Easter 7 2020 Exaudi

1 Peter 4:7-14

May 24, 2020

Zion Lutheran Church + Nampa, ID

Audio

The Church began her long wait.  The disciples would all die before Christ’s promise return is fulfilled. Generation after generation would arise in the Church, and still the beloved of the Lord wait. We wait because we know that He who has kept every other promise will keep this one too.  In the meantime, we live as a community of faith in what is not fully seen, but what we know without a shadow of a doubt to be true. Jesus sits enthroned at the right hand of God, filling all things and waiting for the Father to proclaim the moment of Jesus’ appearing. 

As Christians, we live in expectation of Christ’s return.  This last Thursday was Ascension Day, and after Jesus’ ascended into heaven to sit at the right hand of God the Father. The visible presence of Christ has withdrawn into His invisible presence in the Word and Sacraments. We join the Church throughout the ages in the long wait for Jesus’ final appearing, as we confess in Creed, “And He will come again with glory to judge both the living and the dead, whose kingdom will have no end.”  All the while comforted by His constant nearness. 

And so, St. Peter reminds and encourages us, “The end of all things is at hand; therefore be self-controlled and sober minded for the sake of your prayers.”  In other words, be ready.  Pay attention. Clear headed. Prayerful. But above all, while you wait, keep loving one another earnestly, since love covers a multitude of sins. The Christian life is an apprenticeship in the love of God and the love of neighbor. 

To be able to love, to truly know love and to love, is to know God.   For God is love, and if God is not known, then neither is real love.  People take f Bible verses out of context all the time, to meet agendas on what they think love should feel like and look like.  But you cannot have love if you don’t have the love of Christ.

“Therefore, when we have been justified by faith and regenerated, we begin to fear and love God, to pray to Him, to expect aid from Him, to give thanks and praise Him, and to obey Him in times of suffering.  We also begin to love our neighbors, because our hearts have spiritual and holy movements… God is not loved until we receive mercy through faith. Not until then does He become someone we can love. (Ap V 4, 8).

“Thus, before all else, Christ came so that people might learn how much God loves them, and might learn this so that they might catch fire with love for Him who first loved them, and so they also love their neighbor as He commanded and showed by His example—He who made Himself their neighbor by loving them.” (Augustine, quoted in William Harmless, Augustine and the Catechumenate, 441).

As people loved by Christ, we should always be prepared to meet Him, either by His return or our death, whichever comes first. And that preparation shows in our reception of Christ’s love and in outwardly by loving others.  This is how love covers a multitude of sins.  Of itself, our love has no power to forgive.  But the love of Christ in us does.  In Christ, we love others and freely forgive them.

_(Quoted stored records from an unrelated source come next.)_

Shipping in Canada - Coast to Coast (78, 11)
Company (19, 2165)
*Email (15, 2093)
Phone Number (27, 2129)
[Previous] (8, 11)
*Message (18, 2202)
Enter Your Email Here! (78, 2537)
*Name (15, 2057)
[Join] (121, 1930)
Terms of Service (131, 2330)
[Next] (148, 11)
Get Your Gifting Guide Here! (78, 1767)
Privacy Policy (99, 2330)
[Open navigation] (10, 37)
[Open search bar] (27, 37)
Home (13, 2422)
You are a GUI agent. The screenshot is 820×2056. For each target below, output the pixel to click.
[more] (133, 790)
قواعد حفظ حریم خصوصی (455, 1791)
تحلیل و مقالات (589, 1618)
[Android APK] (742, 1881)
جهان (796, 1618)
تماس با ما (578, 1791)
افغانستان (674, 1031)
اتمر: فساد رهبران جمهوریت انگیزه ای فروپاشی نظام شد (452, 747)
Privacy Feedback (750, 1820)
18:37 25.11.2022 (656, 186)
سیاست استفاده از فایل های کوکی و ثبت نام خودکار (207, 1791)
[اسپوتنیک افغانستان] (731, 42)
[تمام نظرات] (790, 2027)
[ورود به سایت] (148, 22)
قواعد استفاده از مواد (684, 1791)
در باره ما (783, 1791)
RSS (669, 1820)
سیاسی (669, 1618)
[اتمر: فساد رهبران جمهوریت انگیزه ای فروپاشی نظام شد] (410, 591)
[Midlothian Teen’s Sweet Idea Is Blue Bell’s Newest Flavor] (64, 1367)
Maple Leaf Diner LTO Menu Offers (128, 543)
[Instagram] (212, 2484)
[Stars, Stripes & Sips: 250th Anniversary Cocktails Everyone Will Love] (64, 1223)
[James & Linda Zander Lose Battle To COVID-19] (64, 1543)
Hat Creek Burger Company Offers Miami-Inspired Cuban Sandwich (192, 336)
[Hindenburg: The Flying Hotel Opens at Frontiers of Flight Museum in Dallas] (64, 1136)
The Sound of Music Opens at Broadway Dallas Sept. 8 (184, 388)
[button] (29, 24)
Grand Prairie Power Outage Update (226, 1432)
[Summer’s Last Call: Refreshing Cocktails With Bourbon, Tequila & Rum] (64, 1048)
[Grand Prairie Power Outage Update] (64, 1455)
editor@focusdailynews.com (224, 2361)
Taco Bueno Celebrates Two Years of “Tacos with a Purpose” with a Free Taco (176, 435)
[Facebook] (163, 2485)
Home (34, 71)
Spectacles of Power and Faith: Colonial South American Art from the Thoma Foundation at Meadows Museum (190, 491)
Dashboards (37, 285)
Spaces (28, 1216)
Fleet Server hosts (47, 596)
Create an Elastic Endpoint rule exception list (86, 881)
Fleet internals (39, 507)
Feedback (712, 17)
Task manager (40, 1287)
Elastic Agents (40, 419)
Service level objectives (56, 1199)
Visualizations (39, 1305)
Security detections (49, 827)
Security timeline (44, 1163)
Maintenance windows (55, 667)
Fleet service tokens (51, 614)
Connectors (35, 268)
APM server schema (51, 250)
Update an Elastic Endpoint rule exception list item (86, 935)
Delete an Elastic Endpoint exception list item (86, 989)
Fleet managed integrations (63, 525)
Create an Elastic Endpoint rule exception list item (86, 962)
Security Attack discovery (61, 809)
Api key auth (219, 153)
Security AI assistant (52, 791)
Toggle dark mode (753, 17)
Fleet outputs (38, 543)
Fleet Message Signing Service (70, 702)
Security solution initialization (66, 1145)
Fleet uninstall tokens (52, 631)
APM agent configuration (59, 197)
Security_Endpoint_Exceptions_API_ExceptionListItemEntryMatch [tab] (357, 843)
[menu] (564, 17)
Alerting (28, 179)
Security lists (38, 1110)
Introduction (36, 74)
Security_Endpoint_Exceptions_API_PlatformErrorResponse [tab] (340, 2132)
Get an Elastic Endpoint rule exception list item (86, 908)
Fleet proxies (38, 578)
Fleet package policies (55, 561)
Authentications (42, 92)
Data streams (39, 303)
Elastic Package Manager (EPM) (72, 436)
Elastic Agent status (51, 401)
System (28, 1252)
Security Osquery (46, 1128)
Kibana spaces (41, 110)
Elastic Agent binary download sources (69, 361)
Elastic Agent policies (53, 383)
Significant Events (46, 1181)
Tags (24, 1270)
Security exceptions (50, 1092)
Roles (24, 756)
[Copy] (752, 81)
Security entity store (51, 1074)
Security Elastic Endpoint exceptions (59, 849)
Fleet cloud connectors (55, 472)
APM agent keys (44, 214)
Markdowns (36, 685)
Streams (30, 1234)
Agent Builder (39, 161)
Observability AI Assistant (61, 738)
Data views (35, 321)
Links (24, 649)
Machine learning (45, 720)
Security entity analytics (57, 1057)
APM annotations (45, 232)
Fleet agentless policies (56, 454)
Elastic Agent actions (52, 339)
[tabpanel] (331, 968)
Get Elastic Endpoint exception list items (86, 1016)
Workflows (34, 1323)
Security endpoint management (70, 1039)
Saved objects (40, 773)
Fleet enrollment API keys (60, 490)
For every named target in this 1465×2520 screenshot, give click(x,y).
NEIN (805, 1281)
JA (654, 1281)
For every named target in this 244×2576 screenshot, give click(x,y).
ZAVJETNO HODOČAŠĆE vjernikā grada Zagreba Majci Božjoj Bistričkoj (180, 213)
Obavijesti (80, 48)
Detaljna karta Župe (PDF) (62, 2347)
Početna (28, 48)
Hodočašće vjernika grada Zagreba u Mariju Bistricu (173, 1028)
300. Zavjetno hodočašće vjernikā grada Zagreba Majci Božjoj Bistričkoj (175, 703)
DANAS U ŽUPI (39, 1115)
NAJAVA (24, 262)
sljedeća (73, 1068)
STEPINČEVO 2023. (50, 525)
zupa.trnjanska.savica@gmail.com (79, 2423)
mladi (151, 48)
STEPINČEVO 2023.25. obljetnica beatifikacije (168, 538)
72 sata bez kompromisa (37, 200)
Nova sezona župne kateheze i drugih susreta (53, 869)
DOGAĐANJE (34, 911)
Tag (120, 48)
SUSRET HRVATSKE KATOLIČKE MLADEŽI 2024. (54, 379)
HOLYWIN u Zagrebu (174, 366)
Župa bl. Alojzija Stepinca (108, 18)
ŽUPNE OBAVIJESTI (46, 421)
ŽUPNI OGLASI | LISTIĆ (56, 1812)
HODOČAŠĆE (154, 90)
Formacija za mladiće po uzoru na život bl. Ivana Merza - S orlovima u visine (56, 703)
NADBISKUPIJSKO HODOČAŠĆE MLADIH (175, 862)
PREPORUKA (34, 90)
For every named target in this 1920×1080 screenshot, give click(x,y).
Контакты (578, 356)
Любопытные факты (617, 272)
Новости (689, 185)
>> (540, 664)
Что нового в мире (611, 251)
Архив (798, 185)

We are called to live the new life He has given us as stewards of His gifts.  To use our tongues and service for the good of others to the glory of Christ.  And do we ever have the opportunity to do just this.  In these times, one of the biggest issues for people is that they are feeling lonely and unloved.  Stay at home orders, isolation, working from home, social distancing.  (Which really is physical distancing).  These things isolate us from one another, and while technology certainly is a marvel, it is no substitute to intrapersonal connections. But we are not separated from Christ. Even though He has ascended, He has not left His people alone. 

People are also feeling unloved.  Unloved in that so many have been made to feel “unessential”, separated, not worth much. And yet, God loves the unlovable. He visits the lonely. He covers the multitude of sins by loving the world to the point of sending His Son to die that you may live. Through our words and actions of recipients of God’s love in Christ, we bring Christ to a world that is dead in sin so that some might come alive in Christ, even as we have been made alive.